— Problem set —
**a)** From the passage on minimal surfaces, print the wording between "A minimal surface is a" and "are triply periodic.", inclusive.
**b)** Please carry on the passage on minimal surfaces and lattice structures from its final sentence.

**** Excerpted passage ****

A minimal surface is a surface that is locally area-minimizing­—a small piece has the smallest possible area for a surface spanning the boundary of that piece. Minimal surfaces necessarily have zero mean curvature; the sum of the principal curvatures at each point is zero. Minimal surfaces that have a crystalline structure, repeating themselves in three dimensions, are triply periodic.

“In principle, TPMS are smooth and continuous surfaces that can be described mathematically,” explained Dr. Abu Al-Rub. “These surfaces have fascinating and distinctive geometrical characteristics, for instance, a minimal surface is smooth in nature, has no sharp edges or corners, and splits the space into two or more nonintersecting, intertwined, and infinite domains that can be repeated periodically in three perpendicular directions.”

Lattices are regular, 3-dimensional, repeating structures, seen in nature as honeycombs and bones. While traditional manufacturing techniques have historically limited the ability to produce complex porous lattice structures, additive manufacturing has broadened the horizon of applications for lattice-based materials.

**** Data for analysis ****

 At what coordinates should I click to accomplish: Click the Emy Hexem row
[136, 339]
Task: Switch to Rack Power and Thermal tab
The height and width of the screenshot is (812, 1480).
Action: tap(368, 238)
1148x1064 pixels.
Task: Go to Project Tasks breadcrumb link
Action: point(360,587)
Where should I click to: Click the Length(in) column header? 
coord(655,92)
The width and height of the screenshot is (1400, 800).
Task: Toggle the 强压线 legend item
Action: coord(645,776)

****

— Task-by-task results —
**a)**
A minimal surface is a surface that is locally area-minimizing­—a small piece has the smallest possible area for a surface spanning the boundary of that piece. Minimal surfaces necessarily have zero mean curvature; the sum of the principal curvatures at each point is zero. Minimal surfaces that have a crystalline structure, repeating themselves in three dimensions, are triply periodic.

**b)**
“Lattices are an attractive subclass of cellular materials and are widely used in the design of scaffolds and body implants,” explained Prof. Abu Al-Rub. “Advancements in fabrication techniques, specifically in additive manufacturing, facilitated their fabrication with lattices increasingly employed in biomaterials.”

Certain applications may require altering the lattice material’s volume, surface area, or pore size, depending on the intended functionality. This is known as functional grading. The ability to control unit cell size, unit cell type, and unit cell porosity can help better tailor the lattice material to meet the necessary engineering requirements.

“Functional grading is particularly important when the mechanical, physical and geometrical properties need to be tailored specifically to meet both biological, mechanical or thermal requirements concurrently,” explained Dr. Abu Al-Rub. “One example is bone implants, which are required to imitate the spatial distribution of mechanical and biological properties of natural bone. The implant should be highly porous in the middle section to allow for bone cell migration and proliferation, while the outer section needs to be highly dense to provide the desired mechanical properties.”

Trabecular bone is the porous bone tissue found at the ends of long bones like the femur, where the bone is not solid but rather full of holes connected by thin rods and plates of bone tissue. Even though it is porous, its spatial complexity contributes the maximal strength with minimum mass as it is optimized to resist loads imposed by functional activities such as running and jumping. To design the optimal bone-implant system, the mechanical properties of trabecular bone must also be understood.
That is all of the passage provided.